Nel mio piccolo, neanche cinque anni fa, usavo un sistema che era potente esattamente 1/4 (un quarto) di uno smartphone attuale ed anche attualmente il mio personal computer non arriva ad eguagliare quelle caratteristiche ma sin dal Pentium4 1,2GHz con il pc potevo fare molte più cose che con lo smartphone. Qual è la scusa dunque?

L’hardware c’è ed è incredibilmente potente, l’architettura è ben ottimizzata ma a livello software è tutto bloccato e limitato. Perché qualora lo desiderassi non mi ci fai installare sopra il sistema operativo che voglio senza tentare di impedirmelo o senza rompermi le scatole circa la garanzia? Per la “integrazione”? Che cacchio significa? :S
Mettetevi nei miei panni: un giorno decido di acquistare uno smartphone di punta, lo prendo… è bello! Lo uso ed è molto potente però poi devo tornare a casa e per fare qualcosa di serio e lavorare devo usare un computer “più lento” di quell’aggeggio. :O

Non sarebbe più “avanzato” tornare a casa, mettere lo smartphone (ribadisco più potente del mio pc) sulla scrivania e pigiare il pulsante “Collega a monitor e tastiera”?? D’altronde le tastiere esterne già si vendono e gli smartphone possono collegarsi con televisioni ecc… per visualizzare i film. Dunque dov’è il problema di usare uno smartphone come un minipc? Non vi piacerebbe vedere un video pseudo-futuristico dove un tizio fa esattamente quanto ho appena scritto?
Beh, sorpresa! A livello puramente tecnologico non ci sarebbe alcun impedimento, il problema è che il software è progettato per far si che questi aggeggi non vengano sfruttati a fondo, tablet compresi! Ed il contratto con cui vi legate all’azienda vi impedisce in ogni modo di migliorare il palmare che comprate.

Prendiamo ad esempio Windows 8, è composto da due parti: una è l’interfaccia Modern o come si chiama lei e l’altra è l’interfaccia classica usabile per chi deve far girare software classico e senza le limitazioni di un modello stile smartphone. Non sarebbe giusta una cosa simile anche sullo smartphone? Quando sono in giro lo uso con sistemi ottimizzati per la mobilità e le interfacce integrate mentre quando sono a casa lo collego a schermo, mouse e tastiera e passo a lavorare con i programmi classici su una interfaccia più consona ad un pc. Manca l’hard disk?
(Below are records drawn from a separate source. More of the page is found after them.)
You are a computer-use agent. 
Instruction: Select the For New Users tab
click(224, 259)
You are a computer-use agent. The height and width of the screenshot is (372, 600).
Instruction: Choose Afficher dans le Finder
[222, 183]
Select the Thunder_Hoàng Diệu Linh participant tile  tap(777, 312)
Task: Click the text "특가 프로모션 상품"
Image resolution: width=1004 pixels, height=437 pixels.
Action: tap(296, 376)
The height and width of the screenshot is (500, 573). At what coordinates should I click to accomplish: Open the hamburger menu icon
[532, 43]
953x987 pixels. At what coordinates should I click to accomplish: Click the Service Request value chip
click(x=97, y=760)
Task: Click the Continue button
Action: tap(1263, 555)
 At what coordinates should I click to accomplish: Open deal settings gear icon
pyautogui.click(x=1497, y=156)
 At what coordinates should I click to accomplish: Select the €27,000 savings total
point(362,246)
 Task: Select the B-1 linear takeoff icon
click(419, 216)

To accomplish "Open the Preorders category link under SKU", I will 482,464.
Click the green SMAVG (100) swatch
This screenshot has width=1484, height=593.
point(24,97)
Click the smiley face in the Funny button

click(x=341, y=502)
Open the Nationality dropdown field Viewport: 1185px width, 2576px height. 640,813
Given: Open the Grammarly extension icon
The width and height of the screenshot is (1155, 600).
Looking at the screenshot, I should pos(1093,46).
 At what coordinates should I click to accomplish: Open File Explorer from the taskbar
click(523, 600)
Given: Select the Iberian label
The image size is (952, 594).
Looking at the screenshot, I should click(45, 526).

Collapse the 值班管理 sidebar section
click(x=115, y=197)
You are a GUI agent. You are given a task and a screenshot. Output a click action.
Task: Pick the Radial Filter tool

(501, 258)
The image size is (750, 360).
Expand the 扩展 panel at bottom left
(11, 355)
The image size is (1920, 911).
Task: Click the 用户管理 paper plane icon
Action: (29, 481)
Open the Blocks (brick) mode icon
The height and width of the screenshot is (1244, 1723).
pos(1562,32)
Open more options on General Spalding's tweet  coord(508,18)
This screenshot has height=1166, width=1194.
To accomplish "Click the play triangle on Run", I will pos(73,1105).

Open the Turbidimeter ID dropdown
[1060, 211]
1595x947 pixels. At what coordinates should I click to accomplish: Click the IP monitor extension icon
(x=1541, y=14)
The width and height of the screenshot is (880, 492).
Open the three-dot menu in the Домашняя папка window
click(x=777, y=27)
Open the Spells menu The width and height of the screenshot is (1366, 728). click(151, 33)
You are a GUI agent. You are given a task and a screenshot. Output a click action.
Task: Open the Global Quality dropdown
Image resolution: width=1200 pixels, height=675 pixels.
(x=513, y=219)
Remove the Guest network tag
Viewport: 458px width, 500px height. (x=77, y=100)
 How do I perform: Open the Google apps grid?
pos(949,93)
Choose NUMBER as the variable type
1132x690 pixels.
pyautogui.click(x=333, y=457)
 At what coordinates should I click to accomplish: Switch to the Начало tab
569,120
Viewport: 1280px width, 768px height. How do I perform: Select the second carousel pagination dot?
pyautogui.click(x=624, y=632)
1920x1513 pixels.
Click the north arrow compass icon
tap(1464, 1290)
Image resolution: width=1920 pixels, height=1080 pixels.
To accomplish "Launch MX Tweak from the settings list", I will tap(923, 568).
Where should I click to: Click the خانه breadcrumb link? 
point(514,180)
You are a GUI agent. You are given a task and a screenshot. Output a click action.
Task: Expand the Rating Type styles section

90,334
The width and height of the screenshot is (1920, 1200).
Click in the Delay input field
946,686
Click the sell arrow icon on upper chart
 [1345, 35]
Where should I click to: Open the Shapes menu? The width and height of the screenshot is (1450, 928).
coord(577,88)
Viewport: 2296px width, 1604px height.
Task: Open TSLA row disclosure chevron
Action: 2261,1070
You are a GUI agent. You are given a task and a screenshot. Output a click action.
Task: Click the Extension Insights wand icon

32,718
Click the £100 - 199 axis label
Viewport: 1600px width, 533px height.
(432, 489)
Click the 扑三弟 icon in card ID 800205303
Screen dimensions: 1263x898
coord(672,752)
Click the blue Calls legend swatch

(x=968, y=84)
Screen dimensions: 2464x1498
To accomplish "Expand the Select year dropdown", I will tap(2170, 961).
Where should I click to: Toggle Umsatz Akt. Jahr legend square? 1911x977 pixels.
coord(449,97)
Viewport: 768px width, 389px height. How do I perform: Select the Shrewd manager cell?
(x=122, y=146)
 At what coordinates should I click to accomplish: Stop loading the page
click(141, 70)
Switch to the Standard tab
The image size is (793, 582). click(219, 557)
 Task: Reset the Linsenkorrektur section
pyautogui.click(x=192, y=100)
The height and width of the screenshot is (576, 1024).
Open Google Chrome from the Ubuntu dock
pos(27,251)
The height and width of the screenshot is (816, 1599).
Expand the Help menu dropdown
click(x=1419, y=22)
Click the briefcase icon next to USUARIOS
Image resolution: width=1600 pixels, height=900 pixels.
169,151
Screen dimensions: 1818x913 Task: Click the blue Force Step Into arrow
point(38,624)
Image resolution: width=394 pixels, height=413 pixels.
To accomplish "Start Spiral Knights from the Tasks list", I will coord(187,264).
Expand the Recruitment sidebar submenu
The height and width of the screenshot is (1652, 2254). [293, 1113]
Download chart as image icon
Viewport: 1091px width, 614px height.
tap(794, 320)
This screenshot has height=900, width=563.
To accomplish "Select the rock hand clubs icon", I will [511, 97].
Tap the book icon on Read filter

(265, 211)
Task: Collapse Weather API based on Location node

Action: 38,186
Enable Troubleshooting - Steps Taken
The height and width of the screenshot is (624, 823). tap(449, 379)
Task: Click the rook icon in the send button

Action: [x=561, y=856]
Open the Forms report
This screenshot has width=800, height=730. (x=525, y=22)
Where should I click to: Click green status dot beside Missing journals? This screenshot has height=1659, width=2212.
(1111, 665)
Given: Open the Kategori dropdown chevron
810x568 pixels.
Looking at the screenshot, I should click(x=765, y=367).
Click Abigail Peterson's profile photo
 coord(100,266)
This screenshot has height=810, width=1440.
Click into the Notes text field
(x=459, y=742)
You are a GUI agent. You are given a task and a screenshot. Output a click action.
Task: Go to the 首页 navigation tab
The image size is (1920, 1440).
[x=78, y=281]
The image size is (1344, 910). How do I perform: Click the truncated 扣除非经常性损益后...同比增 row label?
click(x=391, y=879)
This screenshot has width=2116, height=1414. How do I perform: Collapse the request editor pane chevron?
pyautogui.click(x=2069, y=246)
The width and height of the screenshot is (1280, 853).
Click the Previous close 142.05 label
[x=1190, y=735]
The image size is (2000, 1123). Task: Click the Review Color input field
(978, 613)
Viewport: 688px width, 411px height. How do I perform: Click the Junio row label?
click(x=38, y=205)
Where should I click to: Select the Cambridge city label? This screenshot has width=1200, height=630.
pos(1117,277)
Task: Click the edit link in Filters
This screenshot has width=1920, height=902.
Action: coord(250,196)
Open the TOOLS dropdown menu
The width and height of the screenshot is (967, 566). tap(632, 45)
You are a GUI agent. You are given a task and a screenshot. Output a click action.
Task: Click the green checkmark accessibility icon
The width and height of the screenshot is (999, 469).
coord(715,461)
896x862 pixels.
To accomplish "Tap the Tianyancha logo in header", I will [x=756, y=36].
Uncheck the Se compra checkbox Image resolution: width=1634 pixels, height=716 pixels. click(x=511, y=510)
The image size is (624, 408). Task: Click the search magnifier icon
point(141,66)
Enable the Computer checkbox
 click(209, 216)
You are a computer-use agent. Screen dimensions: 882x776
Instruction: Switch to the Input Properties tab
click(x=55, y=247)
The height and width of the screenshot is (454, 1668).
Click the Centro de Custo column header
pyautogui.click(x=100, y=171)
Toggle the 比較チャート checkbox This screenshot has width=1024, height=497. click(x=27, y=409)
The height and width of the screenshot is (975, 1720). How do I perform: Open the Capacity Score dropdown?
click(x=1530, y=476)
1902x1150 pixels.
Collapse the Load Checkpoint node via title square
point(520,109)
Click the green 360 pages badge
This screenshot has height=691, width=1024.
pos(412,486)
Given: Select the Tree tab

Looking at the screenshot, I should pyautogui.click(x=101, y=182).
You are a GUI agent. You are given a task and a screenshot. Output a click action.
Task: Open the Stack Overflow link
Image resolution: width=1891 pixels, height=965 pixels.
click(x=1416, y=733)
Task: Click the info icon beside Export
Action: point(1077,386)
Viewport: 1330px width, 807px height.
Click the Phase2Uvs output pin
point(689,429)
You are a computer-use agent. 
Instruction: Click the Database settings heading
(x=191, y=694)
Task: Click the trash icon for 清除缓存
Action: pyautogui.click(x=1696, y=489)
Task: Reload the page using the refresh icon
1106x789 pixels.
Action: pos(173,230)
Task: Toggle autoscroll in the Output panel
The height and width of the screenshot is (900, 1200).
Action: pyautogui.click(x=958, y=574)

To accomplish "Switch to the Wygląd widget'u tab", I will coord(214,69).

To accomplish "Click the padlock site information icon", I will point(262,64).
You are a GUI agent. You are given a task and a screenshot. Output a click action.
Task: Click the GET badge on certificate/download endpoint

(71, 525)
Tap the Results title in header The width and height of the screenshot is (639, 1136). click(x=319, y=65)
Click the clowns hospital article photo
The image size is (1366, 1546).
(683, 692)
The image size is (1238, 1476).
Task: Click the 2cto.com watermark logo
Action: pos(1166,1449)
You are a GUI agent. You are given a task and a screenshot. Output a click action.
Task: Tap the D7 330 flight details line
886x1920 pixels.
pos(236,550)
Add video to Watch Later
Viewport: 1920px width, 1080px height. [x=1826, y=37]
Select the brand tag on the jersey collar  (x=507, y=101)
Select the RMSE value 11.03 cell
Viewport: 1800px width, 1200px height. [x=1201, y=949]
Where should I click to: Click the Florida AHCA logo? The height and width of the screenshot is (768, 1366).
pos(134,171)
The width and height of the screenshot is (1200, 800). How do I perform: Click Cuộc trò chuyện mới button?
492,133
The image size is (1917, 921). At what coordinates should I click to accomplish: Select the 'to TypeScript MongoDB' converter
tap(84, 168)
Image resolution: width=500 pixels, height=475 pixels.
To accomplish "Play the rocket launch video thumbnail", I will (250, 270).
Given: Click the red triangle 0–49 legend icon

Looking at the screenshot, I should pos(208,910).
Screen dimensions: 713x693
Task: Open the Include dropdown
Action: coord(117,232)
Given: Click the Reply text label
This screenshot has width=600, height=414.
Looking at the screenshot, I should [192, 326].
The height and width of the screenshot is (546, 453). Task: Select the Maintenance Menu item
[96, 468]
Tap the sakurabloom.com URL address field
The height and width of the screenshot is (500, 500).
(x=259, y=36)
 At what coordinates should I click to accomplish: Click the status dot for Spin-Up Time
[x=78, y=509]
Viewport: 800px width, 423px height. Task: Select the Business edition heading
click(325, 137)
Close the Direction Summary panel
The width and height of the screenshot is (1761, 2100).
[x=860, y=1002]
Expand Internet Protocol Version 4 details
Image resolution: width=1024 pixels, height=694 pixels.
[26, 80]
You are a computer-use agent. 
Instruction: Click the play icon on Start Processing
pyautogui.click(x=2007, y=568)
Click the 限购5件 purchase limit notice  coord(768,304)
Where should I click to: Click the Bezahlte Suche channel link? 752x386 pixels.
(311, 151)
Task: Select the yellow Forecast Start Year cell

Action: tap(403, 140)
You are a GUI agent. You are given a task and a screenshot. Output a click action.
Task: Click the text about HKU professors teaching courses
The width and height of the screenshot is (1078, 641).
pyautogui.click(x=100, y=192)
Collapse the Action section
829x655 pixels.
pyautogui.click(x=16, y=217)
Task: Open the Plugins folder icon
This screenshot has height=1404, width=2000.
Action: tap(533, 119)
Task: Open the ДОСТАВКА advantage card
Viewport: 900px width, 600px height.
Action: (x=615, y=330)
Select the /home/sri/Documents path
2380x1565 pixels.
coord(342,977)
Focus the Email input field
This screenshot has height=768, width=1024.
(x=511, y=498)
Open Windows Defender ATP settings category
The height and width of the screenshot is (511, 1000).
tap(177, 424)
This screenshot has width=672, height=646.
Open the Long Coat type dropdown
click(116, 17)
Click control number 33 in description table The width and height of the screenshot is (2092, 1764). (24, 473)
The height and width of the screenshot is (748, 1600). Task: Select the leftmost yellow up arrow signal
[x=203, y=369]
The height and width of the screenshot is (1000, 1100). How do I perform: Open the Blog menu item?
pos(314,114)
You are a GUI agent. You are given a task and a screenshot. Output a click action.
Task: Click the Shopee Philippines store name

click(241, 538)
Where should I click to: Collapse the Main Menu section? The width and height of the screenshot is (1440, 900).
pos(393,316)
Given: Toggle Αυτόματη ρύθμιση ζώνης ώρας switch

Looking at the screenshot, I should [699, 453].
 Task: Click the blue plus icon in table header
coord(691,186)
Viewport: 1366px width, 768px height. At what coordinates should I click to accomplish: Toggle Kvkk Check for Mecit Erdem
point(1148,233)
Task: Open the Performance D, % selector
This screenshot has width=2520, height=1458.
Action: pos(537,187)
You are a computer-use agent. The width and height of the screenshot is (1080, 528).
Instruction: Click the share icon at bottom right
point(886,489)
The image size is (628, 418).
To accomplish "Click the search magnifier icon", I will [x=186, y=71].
Ma non è un problema, prendi un NAS che attacchi al router o un hard disk esterno che colleghi direttamente ad un dock del dispositivo… suvvia cose del genere esistono già. C’è persino la cloud.

Questa volta non sto inventando granché, non parlo neanche del futuro prossimo perché, strategie di mercato a parte, sarebbe tutto realizzabile attualmente e con la tecnologia di cui disponiamo. Quel che manca è invece la volontà di portare avanti la libertà che un computer può dare e sostituire tutto questo con dispositivi intoccabili e preconfezionati che ti fanno vivere perennemente in una sandbox.
Stessa cosa vale per i micro computer con sopra Android che hanno la forma, le dimensioni e la potenza di uno smartphone e possono essere già impiegati come pc da salotto; potrebbero fare molto di più! È l’OS il collo di bottiglia! E questo lo si vedrà presto quando il compare più prossimo di questi System on a Chip: Raspberry Pi, darà prova di cosa è in grado di fare un computer da 30€ costruito con una tecnologia simile all’hardware di uno smartphone (molto ma molto meno potente di questi ultimi) ma progettato per farci girare sopra un sistema operativo completo come GNU/Linux (attualmente Debian).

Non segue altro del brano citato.